I haven’t spent enough time with it to be sure, but I think the LSB will likely end up in the ranks of the NKJV and NASB 95.  I haven’t seen anything in it that’s worse than the NASB 95 yet, and some things are better. (like Yahweh instead of LORD in the OT.)  Given time, it will likely supplant my NASB 95 as my primary physical Bible…  but I’m not sure.

Again, I’d like to qualify this mini-review by saying I haven’t spent enough time with it to be sure.  So I have high hopes and it’s looking good, but it’s possible that it has some fatal flaws.  It’s unlikely, but possible.


EDIT on Jan 8 of 2023: I had a brainwave many months ago and switched my daily Bible reading from the NASB 95 to the LSB to get more experience with it and compare it.  (You can read the LSB free online).  I’m doing a chronological reading this time, and I’ve covered about half of the Old Testament starting in Ruth, which was when I had the brainwave.

Here are my impressions:

First, it seems slightly easier to read than the NASB 95.  The difference isn’t huge, but it seems to be there.

Second, it’s more literal most of the time…  but only most of the time.  I did a verse-by-verse comparison in Isaiah chapter 40 using a text comparison tool and simply checked all the differences against Hebrew.  I’ve also been checked whenever I noticed a difference from my NASB 95 while reading.  By and large, the LSB was more literal overall.  Where it wasn’t, I usually scratched my head a bit at the changes.  They weren’t necessarily wrong, but they were odd.

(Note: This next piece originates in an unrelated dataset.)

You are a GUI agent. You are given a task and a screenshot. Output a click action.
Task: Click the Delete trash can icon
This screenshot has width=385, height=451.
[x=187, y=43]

Here’s one example in a well known verse:

Isaiah 40:31 – NASB 95

31 Yet those who wait for the LORD
Will gain new strength;
They will mount up with wings like eagles,
They will run and not get tired,
They will walk and not become weary.


Isaiah 40:31 – LSB

31 Yet those who hope in Yahweh
Will gain new power;
They will mount up with wings like eagles;
They will run and not get tired;
They will walk and not become weary.

The Hebrew in the first line means “wait”, but virtually every translation renders it “hope” in Job 6:19, so that’s not entirely outside the range of the word’s meaning.  Still, that translation is…  odd.  Not necessarily wrong, but odd and less correct than the NASB 95.  “Wait” is definitely more correct, and I don’t understand why they changed it to “hope”.

It’s the same with strength vs power on the second line.  Strength is a more proper meaning and makes far more sense given the context.  “new power” sounds like someone is going to gain new abilities, not be renewed/refreshed.  Now, “power” isn’t wrong since the Hebrew word can mean that, but “strength” is a much better choice here given the context.  Again, I struggle to understand this choice/change, and it isn’t a good one.

Overall – and despite the example above – I usually found the LSB to be more literal.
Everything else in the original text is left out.